I am running along and the end of the leash does turn into a real snake. I have to hop over the reptile to avoid stepping on its long body. The snake was likely sunning itself on the dirt path, when down comes my wild animal, clopping along, barreling full speed along the trail, disturbing the snake from its rest. The snake scurried off in my direction, appearing to materialize out of the end of the black leash the same colour as its body.

“Oh!” was all I could manage as I hopped over the snake the length of my arm.

This has to mean something, I tell myself, jogging along. Leashes don’t just change into snakes for no reason. Maybe it’s what is real isn’t as it seems? Maybe it’s about creating something out of nothing? Maybe it’s about life materializing? Maybe it’s about being at the right place at the right time to witness a miracle, or the wrong place at the wrong time, depending on how you look at it? Maybe the snake carries no meaning at all, the three of us just passersby in the grand scheme of the universe? But I think I know better than that. Maybe it’s about watching where I step, about learning to see what’s in front of me? Literally, what I am almost stepping on. Maybe the snake was a warning, a sign to turn and run, or a gift of the inanimate being made real? Of my worst fear, that of the leash or rope, actually being a real snake? Isn’t that one of those things many of us fear when we’re outdoors. That that stick over there is a snake that might curl around our arm and bite us? It’s funny how the snakes we encounter in Canada really have no interest in doing that, but my dog, the one I’ve tamed, he’s game.

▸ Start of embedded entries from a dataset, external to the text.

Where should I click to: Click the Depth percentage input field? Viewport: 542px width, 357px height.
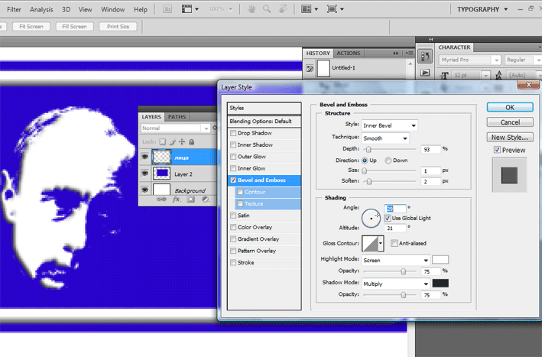pyautogui.click(x=430, y=149)
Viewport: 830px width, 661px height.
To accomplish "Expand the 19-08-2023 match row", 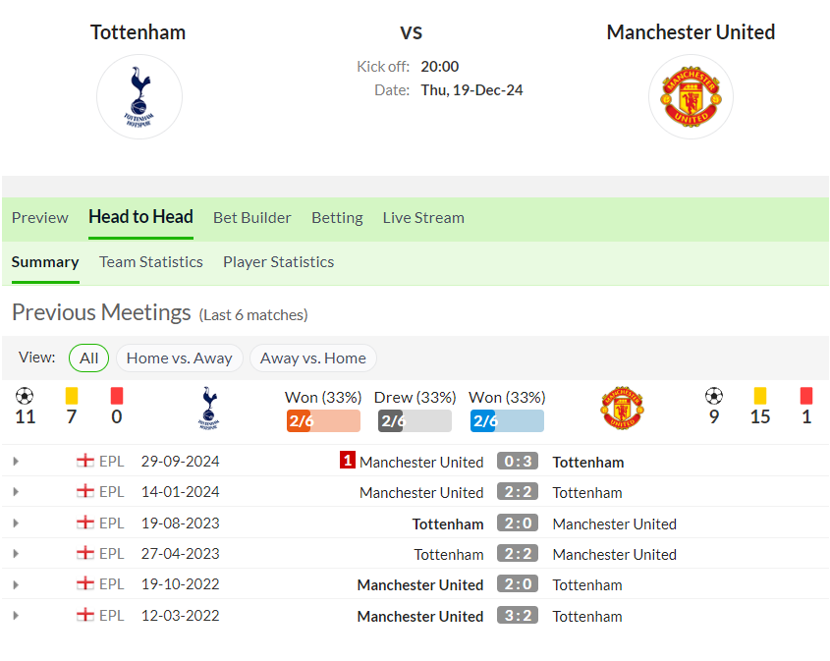I will pos(16,523).
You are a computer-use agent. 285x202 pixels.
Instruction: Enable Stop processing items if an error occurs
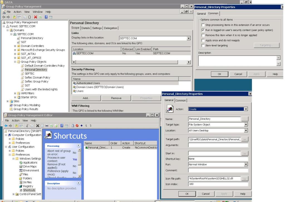203,25
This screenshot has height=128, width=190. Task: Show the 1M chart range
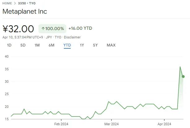(x=37, y=45)
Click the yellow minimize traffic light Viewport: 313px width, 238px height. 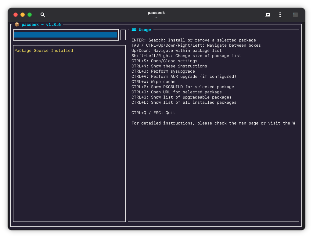point(22,14)
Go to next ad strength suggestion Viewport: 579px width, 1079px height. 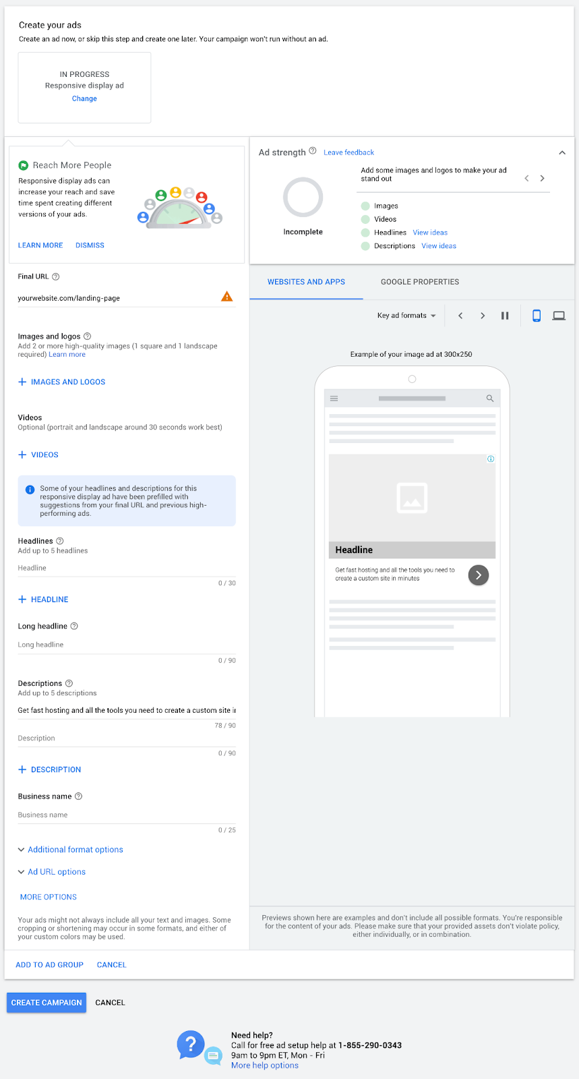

The gift of meaning was in seeing the leash come to life, in beholding the real live snake, and then jumping over it. I did not scream; I did not feel in the least bit inclined to. I’m no longer afraid of snakes, because I’ve taken the time to get to know them a bit better. When we know something, we fear it less. And of course, as I jogged along further, I came to see the snake as representative of my little girl with Down syndrome. The end of the leash could never become real, just like how as a twenty-eight year old woman, I could never give birth to a baby with Down syndrome. That would be my worst fear. Then she was here, and I held her in my arms and saw that fear was only a fear of the unknown. That everything is knowable, and that it is fear that drives us apart. And that my little girl would become unique to me in all the world. She would tame me. It’s not that I wasn’t surprised, that I didn’t jump or that I would act perfectly, as her mother, all the time, but what once seemed scary, no longer held its power over me. I would see the world anew, and I would jog along just fine.